統計をマスターしたい人は、まずは医学論文の読者として、出された統計結果を理解できるようになりましょう。論文を読む立場のわたしたちとしては、統計で出てきた結果の解釈ができて、それを日々の臨床に役立てれば、統計に関してはバッチリとマスターできたと言えますよね。

「統計を学ぼう」という人には、ふたつのタイプがいるでしょう

  • ①統計をガッツリつかって、論文を出そう
  • ②統計がつかわれている論文を、もっと理解できるになろう

翻訳者として、医学論文をもっと理解できるようになりたいわたしたちは、②ですよね。

すべてをカンペキに理解する必要はない

多くの「統計学」の本は、論文を書いたり、学会で発表する人のために書かれたものだそう。

そのため、論文を「読む」立場であるわたしたちは、すべてをカンペキに理解する必要はありません。

出てきた(論文に書かれた)結果をみて、その解釈ができればいいんです(引用部分の「臨床」を「翻訳」に変えることもできるはず)。

英語から日本語(あるいは日本語から英語)に言葉を置き換えるだけのレベルから、原文で伝えたいことをくみ取れる翻訳者になれるはずなんです。

まずは、「統計アレルギー状態から脱することができればOK!」というくらいの方が気が楽かも。

『いまさら誰にも聞けない 医学統計の基礎のキソ』内容紹介

本書で学べること

以下を理解できるようになります(これがすべてではありません)

  • 仮説検定の理論
  • 帰無仮説の立て方
  • P<0.05(あるいはP<0.01)の解釈
  • P値について
  • 95%信頼区間の解釈
  • グループ間比較の有意差の有無
  • グループ間の差の程度
  • 平均値と中央値の違い
  • 平均値と標準偏差からデータの分布を算出
  • 「有意差あり」と「差あり」の意味の違い

やさしい説明と練習問題つき

上のリストをみて、「ちょっと待って…意味わからん😂」と思っても大丈夫。

基礎のキソから、本当にやさしく教えてくれます。
練習問題もあるので、「なんとなく読んで理解したつもり」になることがありません。

第2巻、第3巻もあります

シリーズ第2巻は、さまざまな図表や各統計値の解釈について書かれています。

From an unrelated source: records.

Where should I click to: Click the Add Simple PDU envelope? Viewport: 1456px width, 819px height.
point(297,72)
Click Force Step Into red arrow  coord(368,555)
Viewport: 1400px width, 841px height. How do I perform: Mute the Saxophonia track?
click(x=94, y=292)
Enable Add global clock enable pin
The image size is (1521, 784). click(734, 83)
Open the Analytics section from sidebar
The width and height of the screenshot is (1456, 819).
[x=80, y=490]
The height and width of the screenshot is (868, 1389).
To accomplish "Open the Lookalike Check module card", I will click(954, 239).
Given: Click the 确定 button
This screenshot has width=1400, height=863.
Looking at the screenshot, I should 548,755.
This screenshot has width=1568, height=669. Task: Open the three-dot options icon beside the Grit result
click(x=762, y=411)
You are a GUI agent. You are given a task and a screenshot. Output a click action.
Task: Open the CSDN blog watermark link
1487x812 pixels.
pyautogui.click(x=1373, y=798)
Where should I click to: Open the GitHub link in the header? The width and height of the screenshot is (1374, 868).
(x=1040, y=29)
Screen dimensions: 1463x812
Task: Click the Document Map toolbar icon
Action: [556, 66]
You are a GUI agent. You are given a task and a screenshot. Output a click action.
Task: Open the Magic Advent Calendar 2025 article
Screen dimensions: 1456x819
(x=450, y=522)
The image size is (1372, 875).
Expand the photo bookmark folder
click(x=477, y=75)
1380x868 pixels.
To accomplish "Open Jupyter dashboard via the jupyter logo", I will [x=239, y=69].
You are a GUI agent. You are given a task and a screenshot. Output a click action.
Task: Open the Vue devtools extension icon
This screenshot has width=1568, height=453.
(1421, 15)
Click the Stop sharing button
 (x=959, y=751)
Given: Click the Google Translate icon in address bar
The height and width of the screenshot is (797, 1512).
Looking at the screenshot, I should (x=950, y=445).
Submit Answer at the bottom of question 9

2巻を終えた時点で、基本的な統計結果をすべて読めるようになるとのこと。

第3巻になると、「その論文にでてきている統計が適切なのかどうか」や、医学研究自体の質を評価する方法も説明されているんだとか。

統計学が楽しくなってきたら、ぜひ挑戦してみてください。

まとめ:医薬・医学翻訳の独学におすすめ

医薬・医療翻訳を学ぶ人にとって、関連の背景知識を学ぶことは避けられません(生物学・解剖生理学・薬学…ほんとうにいろいろあります…)

なかでも統計学は、呪文のような(?)言葉の羅列にアレルギー反応を起こしそう。

でも、本書をつかって統計を学び、「なんとなくわかってきた」レベルになるだけでも、原文の理解ができるようになるので翻訳がかなり楽になるはずです。

医薬・医療翻訳を独学している人は、ぜひ試してみてください。